In the code above there is a concurrent call to a function that writes Hello World on the command line. It is possible that you will not see the result when you execute this code. This is probably because your program terminates before your concurrent call has finished executing, as described above. Your program may terminate before your call can print Hello World to command line.

Jule provides the WaitGroup struct in the std::sync standard library so that you can wait for your threads and trace their execution. The WaitGroup structure acts as a kind of counter for threads. It is simple to use. You basically use it for three tasks: increasing the counter for new threads, decreasing the counter for completed threads, and waiting for the counter to go down to zero, that is, for all threads to finish executing.

For example:

jule
use std::sync::{WaitGroup}

fn sayHello(mut wg: &WaitGroup) {
    outln("Hello World")
    wg.Done()
}

fn main() {
    let mut wg = WaitGroup.new()
    wg.Add(1)
    co sayHello(wg)
    wg.Wait()
}

The above example is the first example using WaitGroup. Since this code watches threads thanks to WaitGroup, it waits for all threads to finish executing, thus guaranteeing that printing Hello World will definitely complete.
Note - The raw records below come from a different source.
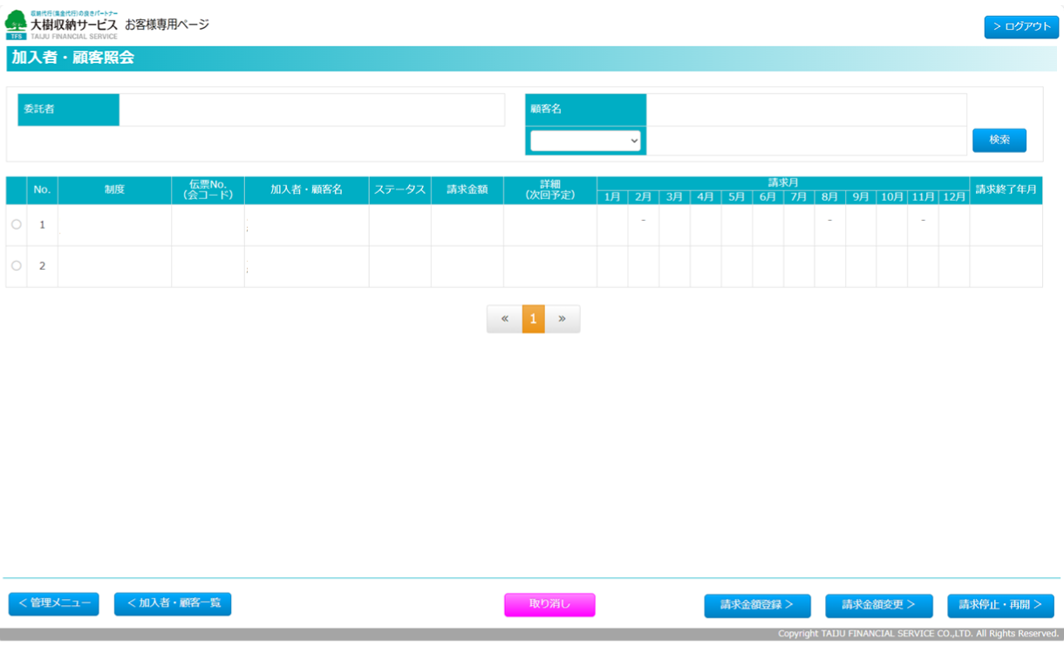The width and height of the screenshot is (1064, 646).
Task: Click the 検索 search button
Action: 999,140
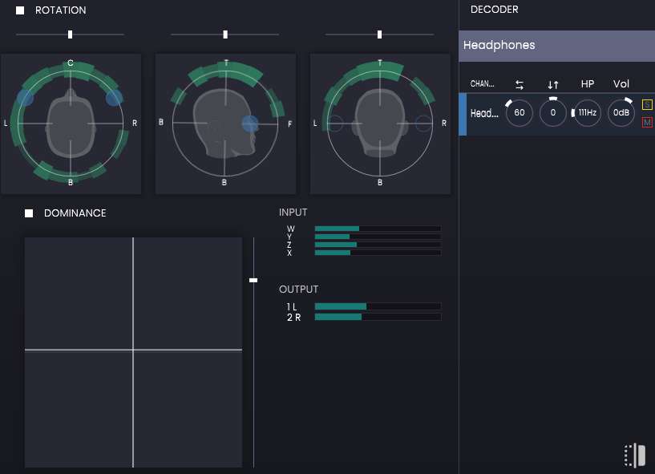Viewport: 655px width, 474px height.
Task: Click the left ear circle in front view
Action: [x=335, y=124]
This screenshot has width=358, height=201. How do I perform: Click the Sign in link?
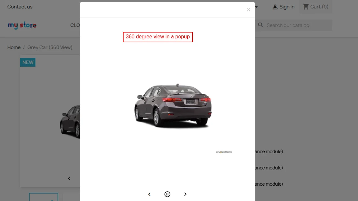pos(287,7)
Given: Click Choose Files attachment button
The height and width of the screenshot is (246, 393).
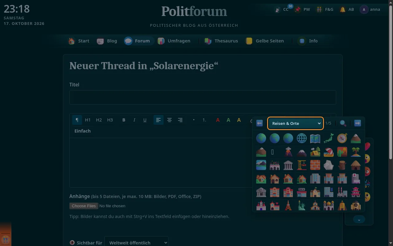Looking at the screenshot, I should 84,206.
As can be seen in the example, the WaitGroup used with reference type. This is because counting needs to act on the original WaitGroup. To achieve this, you can also follow a different method such as using pointers.
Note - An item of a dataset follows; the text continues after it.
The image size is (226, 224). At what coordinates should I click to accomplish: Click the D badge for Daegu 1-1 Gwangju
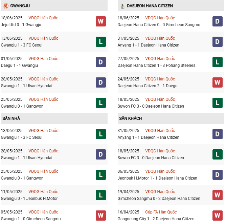[x=101, y=62]
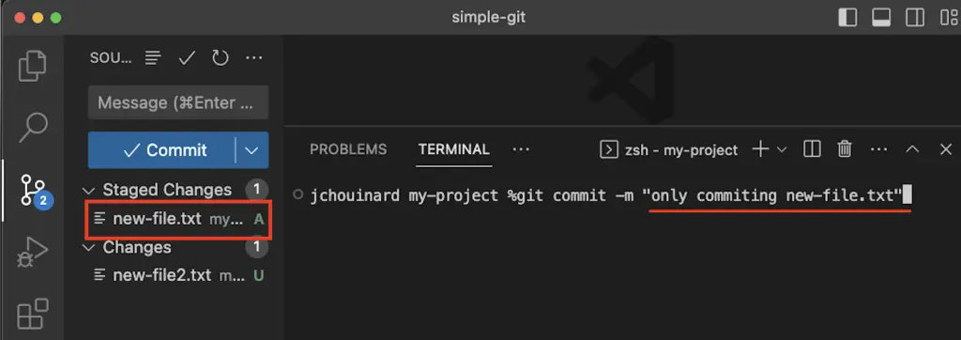Open the Search view icon

(x=33, y=127)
Calling wg.Add(1) increments the counter of WaitGroup by one. In other words, it means we have a new thread. If there is an important point here, it is that the counting must be done correctly. For example, you have 1 thread but you are trying to count 10 threads, so if your counter never reaches 0, you may enter a continuous waiting loop.
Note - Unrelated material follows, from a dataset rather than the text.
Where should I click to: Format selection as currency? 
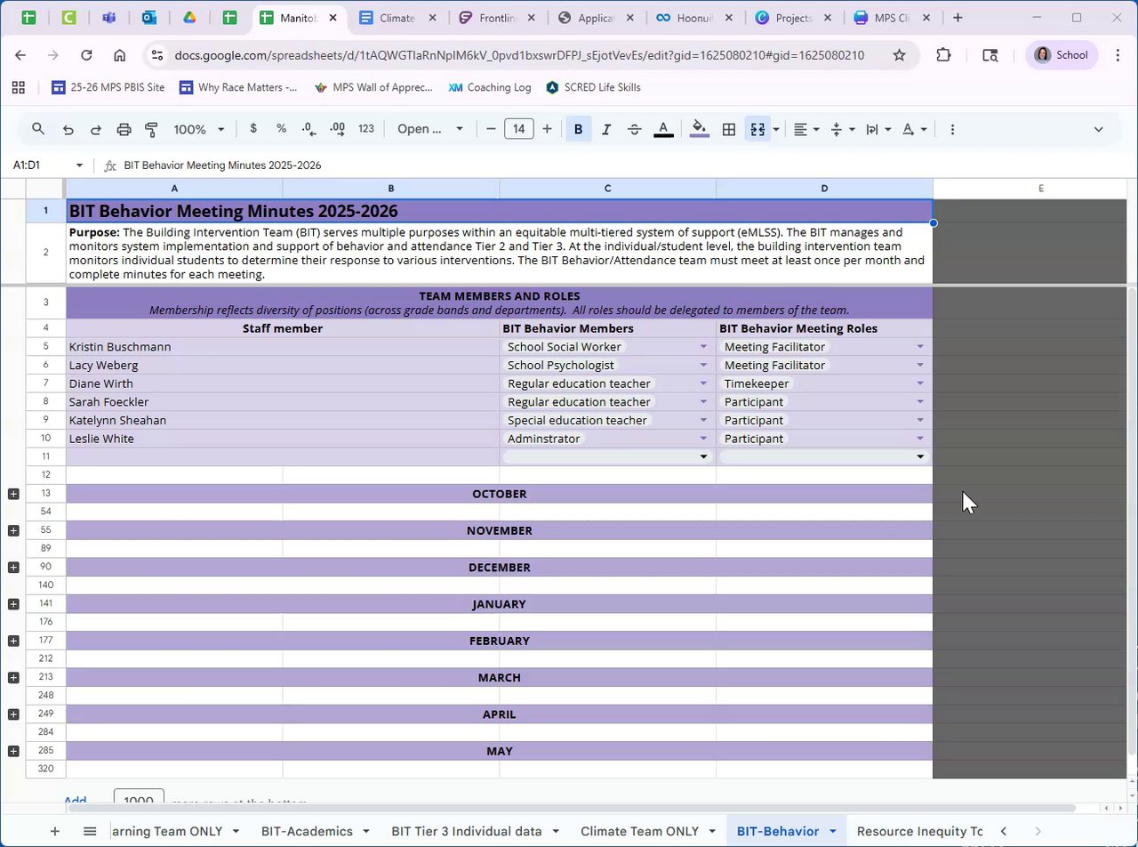pyautogui.click(x=253, y=129)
Another important point is that the counter is incremented before the concurrent call. If the counter was even the first statement of the thread, problems with counting could occur. This might not be an accurate count. For this reason, counting should always be performed independently of the thread. Counting is also recommended before each thread is created.

wg.Done should be called when the thread terminates. If the thread is called before it terminates, you may still face a counting error. A call to wg.Done() decrements the counter by one, ie thread's execution has been completed.

The wg.Wait() call waits for all threads to terminate, in other words, for the counter to go down to zero, preventing the program from executing until then.